Both these officers were members of Crisis Management Group (CMG) just as Dulat, the RAW chief was. Dulat did not clarify role of Singh and Kumar in the CMG deliberations when the aircraft was allowed to take off from Amritsar. If revealed, facts would emerge that this duo was responsible for allowing the aircraft to take off fearing for Tomar’s life when pilot informed that terrorists were killing passengers. After his release, Tomar’s wife, Singh’s sibling, spread stories that the terrorist swap was done to save her husband’s life. There might not be any truth in such stories but Singh’s role in this terrorist release is certainly questionable. The swap was a hard bargain opposed by then home minister LK Advani. The handling of the situation was to some extent compromised by the PMO.
Media reports on Tomar’s presence in this hijacking were exploited by Pakistani government which even blamed him for this hijacking. Tomar was never reprimanded for such grave lapse possibly due to his powerful links in the PMO. Instead, he was rewarded with a foreign posting despite his identity being revealed in the media. Again, this was because Singh was back in the PMO when the Manmohan Singh-led UPA under Manmohan Singh came to power in 2004.
Dulat met Advani prior to demitting his office in 2000 and suggested not to impose any outsider in RAW because he had a tough time handling the in-house Research and Analysis (RAS) service lobby there.

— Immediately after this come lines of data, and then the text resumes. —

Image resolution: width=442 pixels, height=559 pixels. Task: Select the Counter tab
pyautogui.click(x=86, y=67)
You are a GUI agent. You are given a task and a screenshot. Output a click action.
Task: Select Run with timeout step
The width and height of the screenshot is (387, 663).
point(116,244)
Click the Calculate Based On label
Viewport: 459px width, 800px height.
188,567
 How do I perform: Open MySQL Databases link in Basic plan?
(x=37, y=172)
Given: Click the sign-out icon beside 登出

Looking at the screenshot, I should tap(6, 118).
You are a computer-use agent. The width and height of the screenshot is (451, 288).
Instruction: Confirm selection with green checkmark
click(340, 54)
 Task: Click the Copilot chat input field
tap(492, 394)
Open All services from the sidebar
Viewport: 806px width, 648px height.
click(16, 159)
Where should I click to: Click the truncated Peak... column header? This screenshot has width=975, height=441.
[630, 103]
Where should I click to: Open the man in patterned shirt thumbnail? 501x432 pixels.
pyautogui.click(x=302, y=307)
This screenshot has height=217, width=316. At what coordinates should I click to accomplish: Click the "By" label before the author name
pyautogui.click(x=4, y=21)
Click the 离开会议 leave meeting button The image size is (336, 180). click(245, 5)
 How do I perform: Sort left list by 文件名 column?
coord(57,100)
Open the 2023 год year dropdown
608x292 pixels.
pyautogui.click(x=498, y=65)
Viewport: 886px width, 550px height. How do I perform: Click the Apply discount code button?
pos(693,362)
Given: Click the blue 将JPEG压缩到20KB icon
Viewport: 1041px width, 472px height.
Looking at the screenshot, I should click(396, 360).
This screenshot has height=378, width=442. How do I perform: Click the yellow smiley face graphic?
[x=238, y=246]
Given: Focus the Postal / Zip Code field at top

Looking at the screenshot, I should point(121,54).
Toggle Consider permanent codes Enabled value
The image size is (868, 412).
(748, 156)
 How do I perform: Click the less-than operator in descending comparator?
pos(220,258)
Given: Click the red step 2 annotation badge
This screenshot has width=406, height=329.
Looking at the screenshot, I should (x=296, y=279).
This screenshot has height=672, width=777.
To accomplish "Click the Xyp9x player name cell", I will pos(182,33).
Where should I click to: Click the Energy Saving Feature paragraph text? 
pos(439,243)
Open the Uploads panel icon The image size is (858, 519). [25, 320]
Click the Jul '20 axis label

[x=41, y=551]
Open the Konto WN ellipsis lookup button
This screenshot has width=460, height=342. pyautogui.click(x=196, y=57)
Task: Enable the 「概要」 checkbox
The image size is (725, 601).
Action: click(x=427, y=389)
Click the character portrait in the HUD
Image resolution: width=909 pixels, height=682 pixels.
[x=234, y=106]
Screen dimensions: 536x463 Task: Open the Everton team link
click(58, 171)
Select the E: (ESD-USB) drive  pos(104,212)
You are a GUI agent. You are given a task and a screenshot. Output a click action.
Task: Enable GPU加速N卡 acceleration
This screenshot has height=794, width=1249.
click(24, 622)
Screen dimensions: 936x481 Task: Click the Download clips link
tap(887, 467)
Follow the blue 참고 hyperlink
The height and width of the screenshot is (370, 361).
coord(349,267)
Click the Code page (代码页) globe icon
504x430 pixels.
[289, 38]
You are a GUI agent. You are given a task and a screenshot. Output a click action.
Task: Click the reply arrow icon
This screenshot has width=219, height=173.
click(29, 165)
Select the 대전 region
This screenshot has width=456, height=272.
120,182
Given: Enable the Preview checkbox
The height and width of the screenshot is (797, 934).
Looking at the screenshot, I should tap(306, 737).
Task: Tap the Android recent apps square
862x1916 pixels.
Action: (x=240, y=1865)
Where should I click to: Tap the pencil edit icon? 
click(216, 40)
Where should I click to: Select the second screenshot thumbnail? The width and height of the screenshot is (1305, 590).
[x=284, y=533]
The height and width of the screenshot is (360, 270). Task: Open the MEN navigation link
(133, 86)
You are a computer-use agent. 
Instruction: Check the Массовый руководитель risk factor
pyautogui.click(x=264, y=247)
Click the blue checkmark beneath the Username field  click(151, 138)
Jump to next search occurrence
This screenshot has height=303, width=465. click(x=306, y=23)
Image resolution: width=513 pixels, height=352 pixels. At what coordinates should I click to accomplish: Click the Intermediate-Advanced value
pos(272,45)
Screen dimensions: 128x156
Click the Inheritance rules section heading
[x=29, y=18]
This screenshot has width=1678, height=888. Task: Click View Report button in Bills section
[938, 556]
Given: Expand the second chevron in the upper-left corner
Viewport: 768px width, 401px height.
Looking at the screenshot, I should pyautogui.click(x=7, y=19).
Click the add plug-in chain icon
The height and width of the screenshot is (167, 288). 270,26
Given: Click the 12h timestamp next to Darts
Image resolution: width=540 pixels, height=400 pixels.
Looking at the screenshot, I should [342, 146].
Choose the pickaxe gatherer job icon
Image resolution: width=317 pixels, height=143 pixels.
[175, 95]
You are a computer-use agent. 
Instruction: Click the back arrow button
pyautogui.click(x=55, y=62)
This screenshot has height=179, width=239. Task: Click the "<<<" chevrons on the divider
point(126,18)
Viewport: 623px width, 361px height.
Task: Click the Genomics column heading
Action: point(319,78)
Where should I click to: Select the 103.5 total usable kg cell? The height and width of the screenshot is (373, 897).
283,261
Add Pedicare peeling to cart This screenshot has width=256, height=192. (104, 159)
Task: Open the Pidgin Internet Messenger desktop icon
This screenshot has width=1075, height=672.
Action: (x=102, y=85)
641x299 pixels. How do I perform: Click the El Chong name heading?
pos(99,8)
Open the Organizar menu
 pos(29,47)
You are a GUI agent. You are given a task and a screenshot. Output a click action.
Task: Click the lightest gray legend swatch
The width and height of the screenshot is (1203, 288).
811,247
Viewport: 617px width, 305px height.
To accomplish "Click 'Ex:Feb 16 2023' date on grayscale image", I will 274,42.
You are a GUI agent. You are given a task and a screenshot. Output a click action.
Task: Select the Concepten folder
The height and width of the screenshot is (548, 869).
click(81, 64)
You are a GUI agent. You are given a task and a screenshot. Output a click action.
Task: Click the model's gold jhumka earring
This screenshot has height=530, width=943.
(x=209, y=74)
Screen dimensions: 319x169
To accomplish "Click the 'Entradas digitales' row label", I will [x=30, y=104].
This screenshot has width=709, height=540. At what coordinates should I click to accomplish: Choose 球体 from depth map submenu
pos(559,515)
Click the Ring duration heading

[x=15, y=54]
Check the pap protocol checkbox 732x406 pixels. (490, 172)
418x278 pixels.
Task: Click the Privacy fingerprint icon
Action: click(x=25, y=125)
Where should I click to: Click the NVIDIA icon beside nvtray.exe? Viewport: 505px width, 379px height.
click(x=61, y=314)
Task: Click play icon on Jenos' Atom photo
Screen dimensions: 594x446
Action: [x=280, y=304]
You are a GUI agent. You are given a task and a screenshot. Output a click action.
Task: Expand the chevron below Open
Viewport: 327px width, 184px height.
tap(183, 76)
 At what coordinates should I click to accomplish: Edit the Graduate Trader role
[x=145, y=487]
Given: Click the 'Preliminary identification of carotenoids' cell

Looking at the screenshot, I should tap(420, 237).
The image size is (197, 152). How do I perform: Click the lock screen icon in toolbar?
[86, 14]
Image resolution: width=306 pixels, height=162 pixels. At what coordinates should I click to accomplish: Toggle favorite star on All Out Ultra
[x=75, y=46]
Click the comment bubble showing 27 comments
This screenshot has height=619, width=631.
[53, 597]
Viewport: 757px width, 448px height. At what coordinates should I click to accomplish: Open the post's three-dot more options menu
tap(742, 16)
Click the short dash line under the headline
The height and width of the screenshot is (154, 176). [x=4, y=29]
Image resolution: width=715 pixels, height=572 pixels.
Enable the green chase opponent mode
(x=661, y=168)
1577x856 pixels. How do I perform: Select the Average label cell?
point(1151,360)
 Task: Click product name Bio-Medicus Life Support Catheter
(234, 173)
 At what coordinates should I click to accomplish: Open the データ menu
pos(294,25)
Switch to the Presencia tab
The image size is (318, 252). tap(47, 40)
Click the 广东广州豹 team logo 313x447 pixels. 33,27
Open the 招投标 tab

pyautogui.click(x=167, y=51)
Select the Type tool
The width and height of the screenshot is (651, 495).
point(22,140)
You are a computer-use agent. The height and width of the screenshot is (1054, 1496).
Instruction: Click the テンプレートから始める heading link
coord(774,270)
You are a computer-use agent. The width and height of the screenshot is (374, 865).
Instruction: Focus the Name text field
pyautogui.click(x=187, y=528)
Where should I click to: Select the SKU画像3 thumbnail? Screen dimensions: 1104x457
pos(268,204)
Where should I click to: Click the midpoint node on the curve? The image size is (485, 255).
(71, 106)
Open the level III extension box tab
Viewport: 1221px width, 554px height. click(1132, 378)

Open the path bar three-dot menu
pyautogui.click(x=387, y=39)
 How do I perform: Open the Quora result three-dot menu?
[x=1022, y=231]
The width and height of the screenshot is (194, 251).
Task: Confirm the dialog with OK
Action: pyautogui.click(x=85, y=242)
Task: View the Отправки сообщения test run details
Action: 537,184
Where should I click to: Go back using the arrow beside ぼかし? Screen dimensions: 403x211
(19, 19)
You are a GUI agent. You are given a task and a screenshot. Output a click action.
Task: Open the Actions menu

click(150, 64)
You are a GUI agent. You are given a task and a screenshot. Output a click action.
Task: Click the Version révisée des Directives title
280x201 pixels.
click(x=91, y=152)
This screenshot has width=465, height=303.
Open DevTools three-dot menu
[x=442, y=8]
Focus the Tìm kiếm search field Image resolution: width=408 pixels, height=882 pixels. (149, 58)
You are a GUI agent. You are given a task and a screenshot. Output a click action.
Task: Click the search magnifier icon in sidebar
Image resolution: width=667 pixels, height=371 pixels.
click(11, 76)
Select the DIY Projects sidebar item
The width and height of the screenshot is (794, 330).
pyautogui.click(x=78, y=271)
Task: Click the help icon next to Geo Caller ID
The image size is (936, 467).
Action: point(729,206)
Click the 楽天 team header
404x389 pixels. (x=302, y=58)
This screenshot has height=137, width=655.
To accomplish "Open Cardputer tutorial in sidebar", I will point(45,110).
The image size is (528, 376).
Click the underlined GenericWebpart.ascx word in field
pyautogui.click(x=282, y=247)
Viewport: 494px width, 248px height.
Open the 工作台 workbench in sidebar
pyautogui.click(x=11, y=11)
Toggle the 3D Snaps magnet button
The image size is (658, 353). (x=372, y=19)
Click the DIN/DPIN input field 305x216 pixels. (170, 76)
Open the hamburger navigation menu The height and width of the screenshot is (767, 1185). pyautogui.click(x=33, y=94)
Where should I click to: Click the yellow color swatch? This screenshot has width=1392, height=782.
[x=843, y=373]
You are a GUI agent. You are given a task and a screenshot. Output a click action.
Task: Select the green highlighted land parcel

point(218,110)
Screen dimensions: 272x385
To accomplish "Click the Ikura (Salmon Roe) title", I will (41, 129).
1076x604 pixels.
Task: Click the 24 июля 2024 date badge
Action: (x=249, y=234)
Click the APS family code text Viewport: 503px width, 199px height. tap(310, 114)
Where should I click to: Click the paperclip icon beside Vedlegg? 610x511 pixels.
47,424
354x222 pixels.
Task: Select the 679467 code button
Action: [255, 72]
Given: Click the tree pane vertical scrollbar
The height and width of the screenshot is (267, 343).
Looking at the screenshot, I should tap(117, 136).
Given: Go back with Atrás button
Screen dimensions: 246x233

This was indicative of the inner squabbles which Dulat has hidden in his book.
The IC-814 hijacking was the only crucial test of RAW in Dulat’s brief tenure between 1999 and 2000 which he miserably failed.
IC-814 hijacking was the brainchild of Pak diplomat Mohammad Arshad Cheema, posted at the Mission in Nepal and nicknamed "Mac". He was deported thanks to RAW operatives at Kathmandu who got him declared persona non grata for his role in this hijacking. Dulat did not write this subsequent achievement of RAW fearing the Officials Secret Act.